**TEXTE SOURCE:**
Sur l’existence d’une ingérence prévue par la loi et poursuivant un but légitime

La Cour EDH constate, tout d’abord, que la condamnation litigieuse constitue une ingérence dans le droit du requérant au respect de sa vie privée au sens de l’article 8 §1 de la Convention. Elle précise, ensuite, que cette ingérence était prévue par la loi dont l’application était prévisible en l’espèce.

La Cour EDH estime, enfin, que cette ingérence poursuivait un but légitime, à savoir la détection et, par voie de conséquence, la prévention des infractions pénales.


Sur la nécessité de l’ingérence

La Cour EDH examine la question de savoir si ladite ingérence était nécessaire dans une société démocratique. Elle rappelle, tout d’abord, que la protection des données à caractère personnel joue un rôle fondamental dans l’exercice du droit au respect de la vie privée consacré à l’article 8 de la Convention et que les Etats membres doivent ménager des garanties appropriées pour empêcher toute utilisation de données à caractère personnel qui ne serait pas conforme aux garanties prévues par cet article, d’autant plus lorsqu’il s’agit de protéger les données à caractère personnel soumises à un traitement automatique et, en particulier, lorsque ces données sont utilisées à des fins policières.


Elle précise que le droit interne doit, notamment, assurer que ces données sont pertinentes et non excessives par rapport aux finalités pour lesquelles elles sont enregistrées, et qu’elles sont conservées sous une forme permettant l’identification des personnes concernées pendant une durée n’excédant pas celle nécessaire aux finalités pour lesquelles elles sont enregistrées.


Par ailleurs, elle ajoute que le droit interne doit aussi contenir des garanties aptes à protéger efficacement les données à caractère personnel enregistrées contre les usages impropres et abusifs, tout en offrant une possibilité concrète de présenter une requête en effacement des données mémorisées.


Sur la durée de conservation

La Cour EDH constate que le Code de procédure pénale français prévoit que la durée de conservation des profils ADN ne peut dépasser quarante ans s’agissant des personnes condamnées pour des infractions qui présenteraient, selon le Gouvernement, un certain degré de gravité. La Cour EDH relève qu’il s’agit en principe d’une période maximum qui aurait dû être aménagée par décret mais que, ce décret n’ayant pas vu le jour, la durée de quarante ans est en pratique assimilable à une norme.

**CONSIGNE 1:**
D'après le texte source, quelle durée maximale de conservation des profils ADN le Code de procédure pénale français prévoit-il pour les personnes condamnées ?

**LES DONNÉES:**

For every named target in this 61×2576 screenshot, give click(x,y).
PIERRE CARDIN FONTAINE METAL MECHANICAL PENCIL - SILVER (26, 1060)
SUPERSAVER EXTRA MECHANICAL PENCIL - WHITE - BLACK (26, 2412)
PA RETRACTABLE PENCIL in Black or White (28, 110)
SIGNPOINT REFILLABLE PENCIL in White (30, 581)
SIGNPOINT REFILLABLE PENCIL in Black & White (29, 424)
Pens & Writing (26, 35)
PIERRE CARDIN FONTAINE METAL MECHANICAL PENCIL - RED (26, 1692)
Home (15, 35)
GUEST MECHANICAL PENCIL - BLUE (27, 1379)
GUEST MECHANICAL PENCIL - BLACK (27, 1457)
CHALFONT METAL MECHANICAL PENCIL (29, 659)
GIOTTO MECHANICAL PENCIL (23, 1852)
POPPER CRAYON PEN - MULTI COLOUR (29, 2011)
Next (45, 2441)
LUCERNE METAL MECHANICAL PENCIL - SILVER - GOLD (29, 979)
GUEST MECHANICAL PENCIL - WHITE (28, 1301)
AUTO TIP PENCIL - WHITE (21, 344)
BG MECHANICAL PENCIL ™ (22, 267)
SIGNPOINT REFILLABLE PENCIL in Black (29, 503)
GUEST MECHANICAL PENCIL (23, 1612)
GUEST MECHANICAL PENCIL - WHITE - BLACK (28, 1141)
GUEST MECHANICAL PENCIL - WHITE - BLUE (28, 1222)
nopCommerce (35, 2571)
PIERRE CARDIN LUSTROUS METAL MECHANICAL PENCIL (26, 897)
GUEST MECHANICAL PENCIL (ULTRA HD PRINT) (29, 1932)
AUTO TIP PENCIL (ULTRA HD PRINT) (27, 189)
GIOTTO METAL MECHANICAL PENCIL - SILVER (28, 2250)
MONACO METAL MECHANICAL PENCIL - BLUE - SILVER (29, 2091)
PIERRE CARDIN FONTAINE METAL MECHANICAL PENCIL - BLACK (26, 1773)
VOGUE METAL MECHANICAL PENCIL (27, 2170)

**CONSIGNE 2:**
Mettez en liste numérotée les lignes des données, depuis la ligne contenant « nopCommerce (35, 2571) » jusqu'à la dernière ligne des données, bornes incluses et lignes vides omises.

**RÉPONSE RÉDIGÉE 1:**
Quarante ans.

**RÉPONSE RÉDIGÉE 2:**
1. nopCommerce (35, 2571)
2. PIERRE CARDIN LUSTROUS METAL MECHANICAL PENCIL (26, 897)
3. GUEST MECHANICAL PENCIL (ULTRA HD PRINT) (29, 1932)
4. AUTO TIP PENCIL (ULTRA HD PRINT) (27, 189)
5. GIOTTO METAL MECHANICAL PENCIL - SILVER (28, 2250)
6. MONACO METAL MECHANICAL PENCIL - BLUE - SILVER (29, 2091)
7. PIERRE CARDIN FONTAINE METAL MECHANICAL PENCIL - BLACK (26, 1773)
8. VOGUE METAL MECHANICAL PENCIL (27, 2170)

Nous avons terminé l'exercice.